Sunday, April 23, 2017

The Bible Tells Me So

The Bible Tells Me So: Why Defending Scripture has Made us Unable to Read it (By Peter Enns)

Summary of Contents

In chapter 1, Enns discusses his reasons for writing the book. He chooses 'door number 3' in the debate about accepting (positively) what we find in the Bible vs. simply rejecting the Bible.

As Christians, we often try to 'tidy-up' the Bible. But the Problem isn't the Bible. The problem is coming to the Bible with expectations it's not set up to bear. Maybe the Bible was meant to be messy, troubling, and weird.

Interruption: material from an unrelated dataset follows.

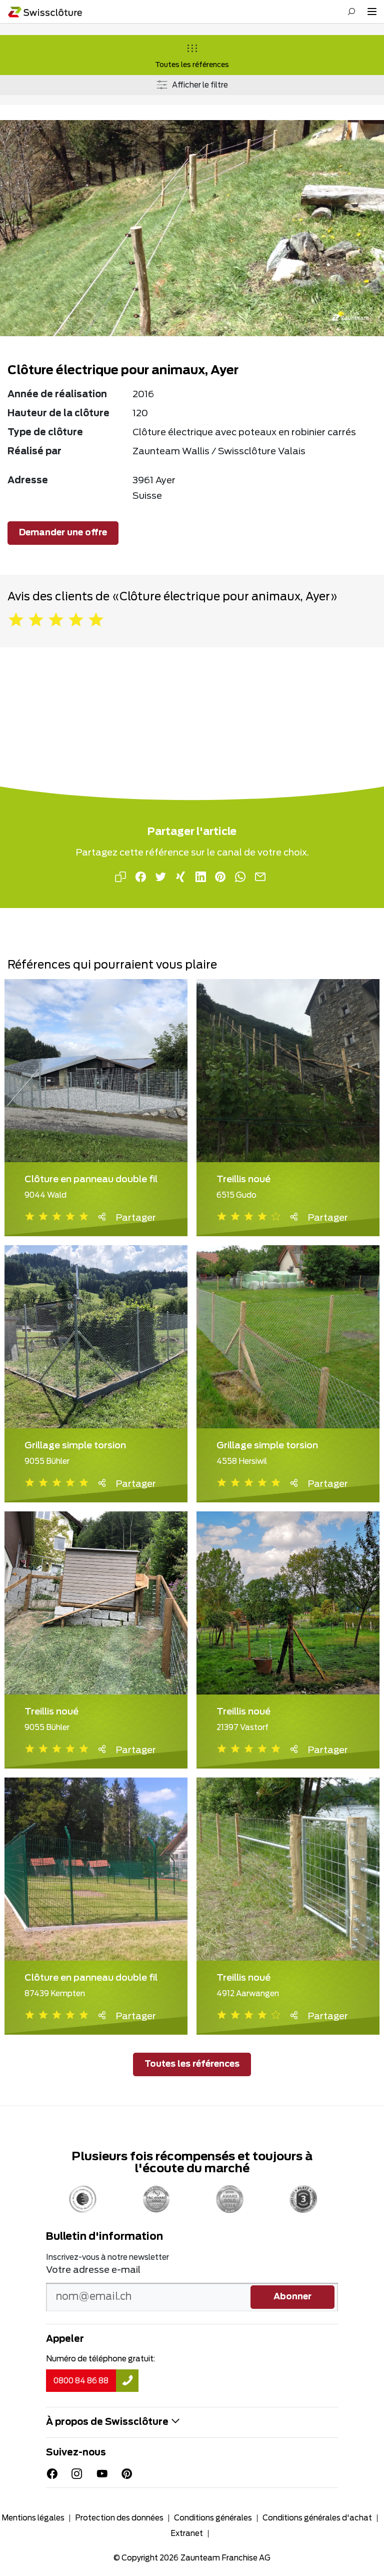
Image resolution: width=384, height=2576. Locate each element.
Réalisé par (35, 451)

Enns conveys 'biblical scholarship' as a fairly uniform group reaching relatively liberal conclusions. But those conclusions (which he shares) haven't interrupted his faith in God. Instead, it's deepened his faith. He gained a Bible -- and a God -- that he was free to converse with, complain to, talk back to, interrogate, disagree with (not as a act of rebellion, but as an act of faith and trust). God WANTS us to wrestle with the Scriptures. The Bible itself is an inspired wrestling match.

Enns came to his conclusions when he noticed that, in the Bible, God does a lot of killing; that what the Bible says happened often didn't happen (historically, at least the way the Bible said it did); and that the biblical writers often disagreed with one another. The next three chapters elaborate on these observations.

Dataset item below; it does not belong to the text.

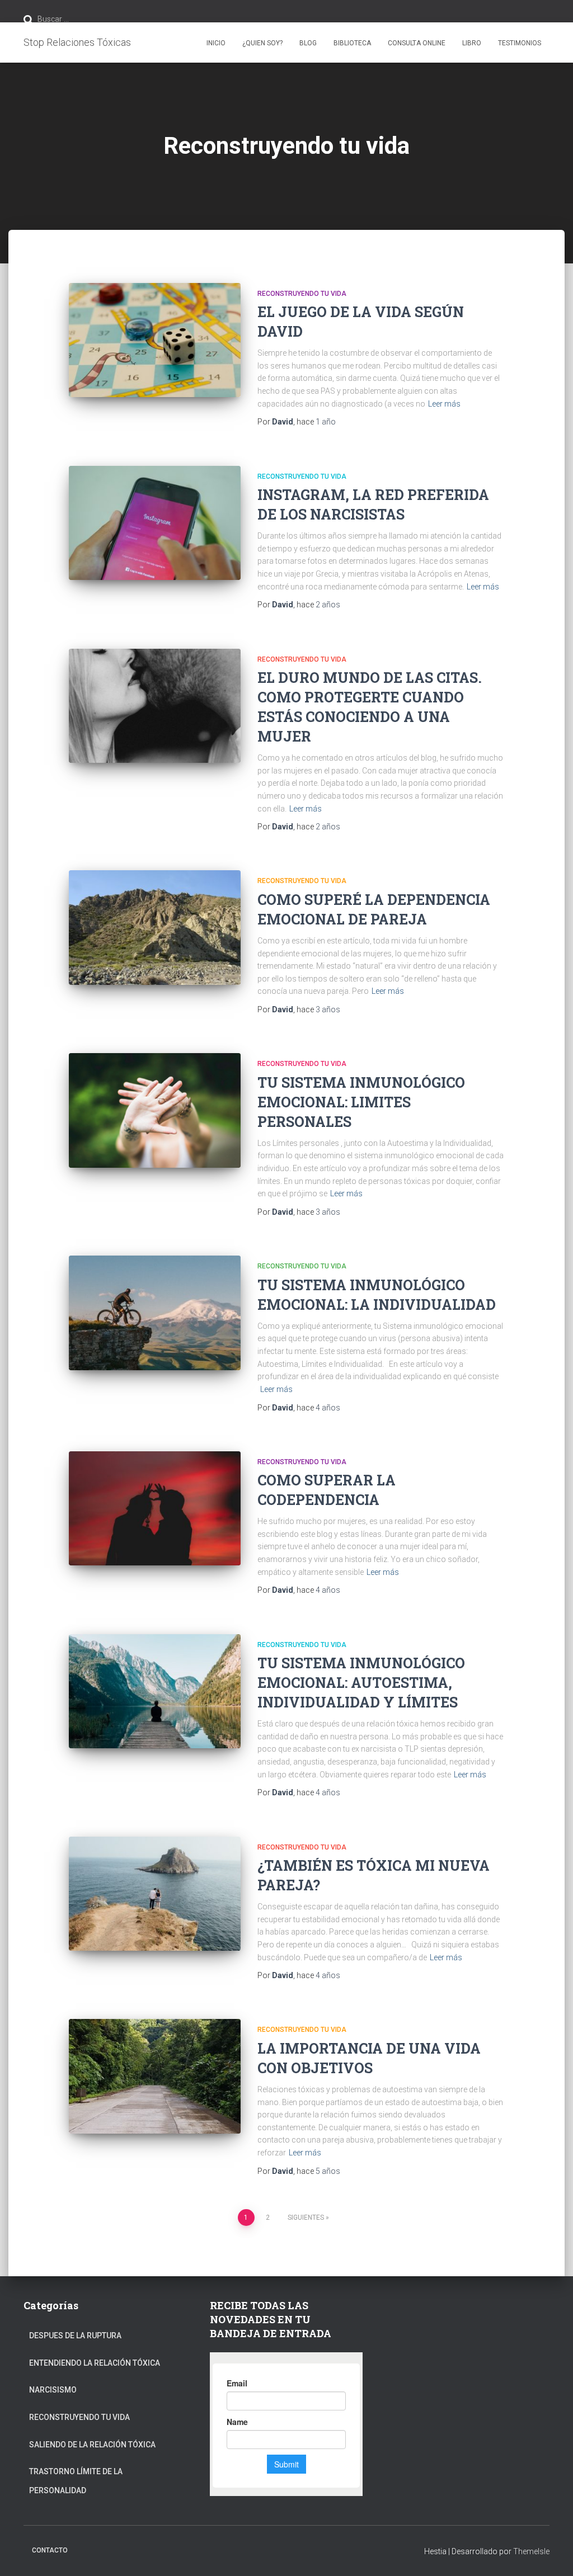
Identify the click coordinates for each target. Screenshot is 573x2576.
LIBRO (471, 43)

Chapter 2 is about the 'bad' stuff Enns finds in the Bible.

Enns points out that there is a lot of killing in the Bible. Violence, at times, seems to be God's preferred method of conflict resolution. We need to take these portraits of God seriously, but not as the final word. God commands the genocide of the Cannanites, for instance. We shouldn't try to justify the elimination of the Canaanites. All such attempts are really hard to defend. Enns believes the biblical writers were wrong in some of their beliefs about God. They were wrong to think God commanded genocide. Thankfully, according to Enns, this mass killing never really happened anyways (they were just exaggerations made up during the monarchy).

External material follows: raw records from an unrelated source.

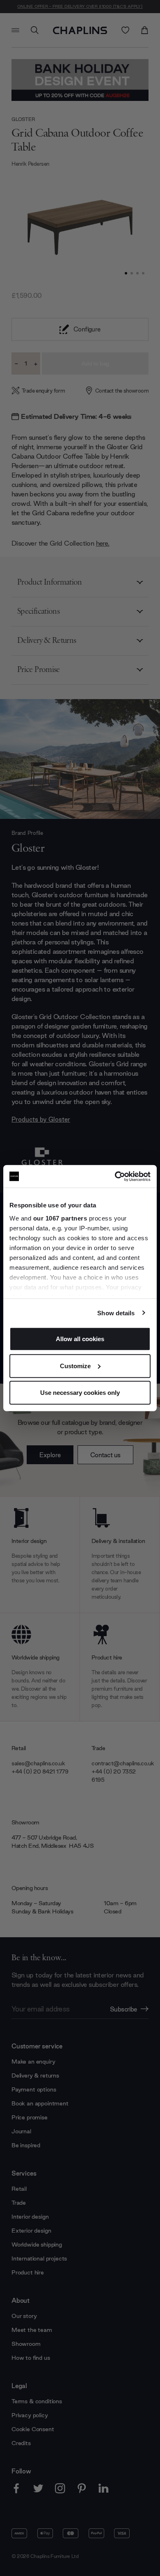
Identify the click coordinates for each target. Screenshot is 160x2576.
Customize (75, 1365)
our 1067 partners (60, 1217)
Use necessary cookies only (80, 1392)
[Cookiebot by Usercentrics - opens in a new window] (115, 1176)
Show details (116, 1312)
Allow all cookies (80, 1338)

But why would God allow Himself to be painted in these ways if they aren't even real depictions of Who He is? Enns insists, again, that the Bible is the story of God told from the limited point of view of real people living at a certain place and time. But God wants us to see the development that occurs throughout the Bible. God's people today are actually obligated not to repeat the mistakes of the more ancient people as they attempted to follow God and failed to discern His true leading. God chose to let these (False) stories be told because, as the next chapter will show, God likes stories.